I'm running a Cluster of five Cubieboards, RaspberryPi-like ARM boards with (because of 32bit) Hadoop 1.2.1 installed on them. There is one Name Node and four Slave Nodes.
For my final paper I wanted to install Apache Nutch 1.9 and Solr for big data analysis. I did the setup explained like this: http://wiki.apache.org/nutch/NutchHadoopTutorial#Deploy_Nutch_to_Multiple_Machines
When starting the Jar Job-File for deploying Nutch over the whole cluster there is a Class not found exception, because there is no Crawl class anymore since nutch 1.7: http://wiki.apache.org/nutch/bin/nutch%20crawl even in the source file it is removed alredy.
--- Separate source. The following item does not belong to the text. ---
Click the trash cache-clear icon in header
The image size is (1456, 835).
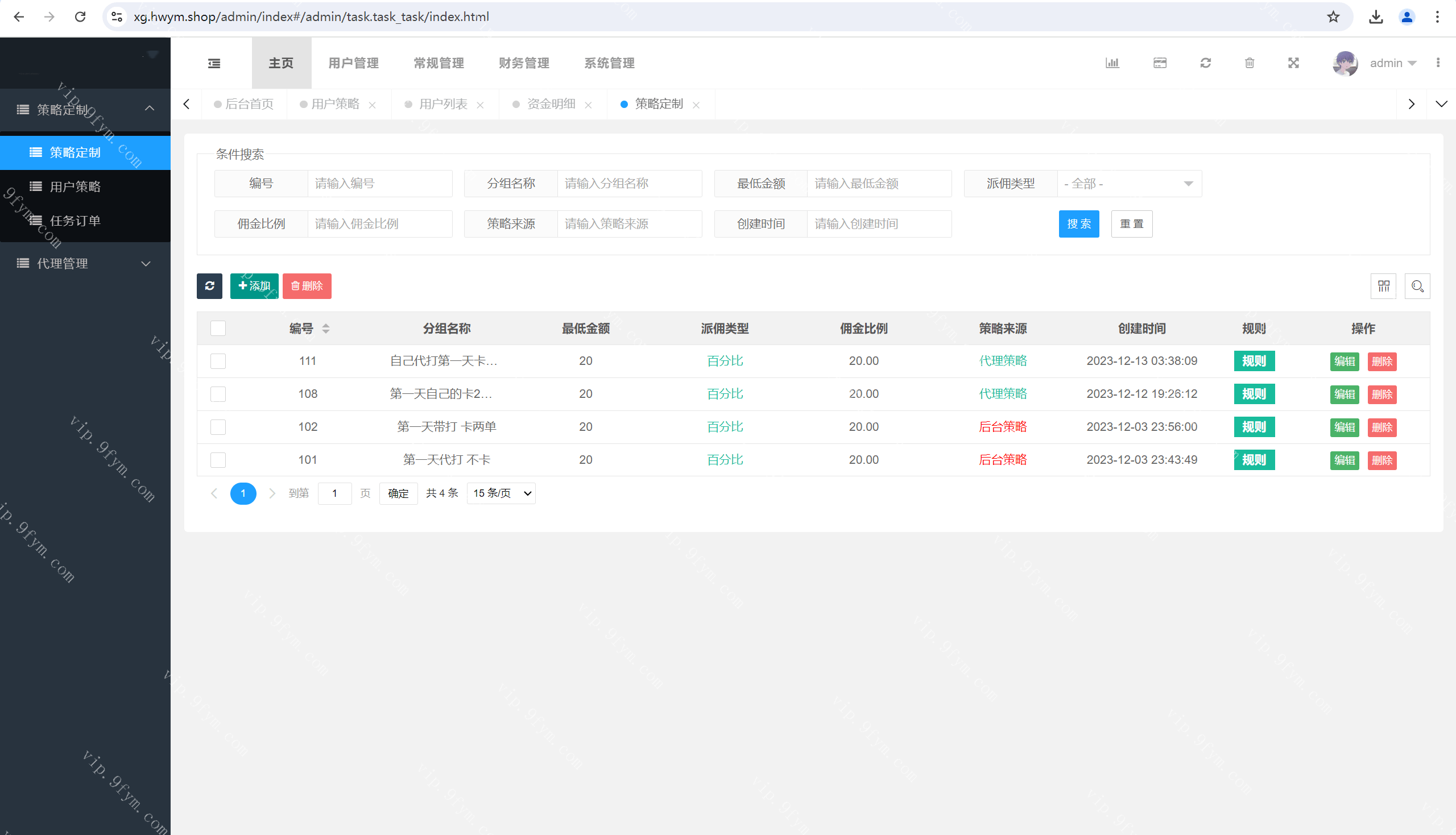[x=1250, y=63]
The following error is shown then:
hadoop jar apache-nutch-1.9.job org.apache.nutch.crawl.Crawl urls -dir crawl -depth 3 -topN 5 Warning: $HADOOP_HOME is deprecated.
Exception in thread "main" java.lang.ClassNotFoundException: org.apache.nutch.crawl.Crawl at java.net.URLClassLoader$1.run(URLClassLoader.java:217) at java.security.AccessController.doPrivileged(Native Method) at java.net.URLClassLoader.findClass(URLClassLoader.java:205) at java.lang.ClassLoader.loadClass(ClassLoader.java:321) at java.lang.ClassLoader.loadClass(ClassLoader.java:266) at java.lang.Class.forName0(Native Method) at java.lang.Class.forName(Class.java:266)
Other classes I found in the package seem to work, there should be no problem with the environment setting.
Which alternatives do you have to perform a crawl over the whole cluster. Since Nutch version 2.0 there is a Crawler class. But not in 1.9 :(
Any help is very appreciated. Thank you.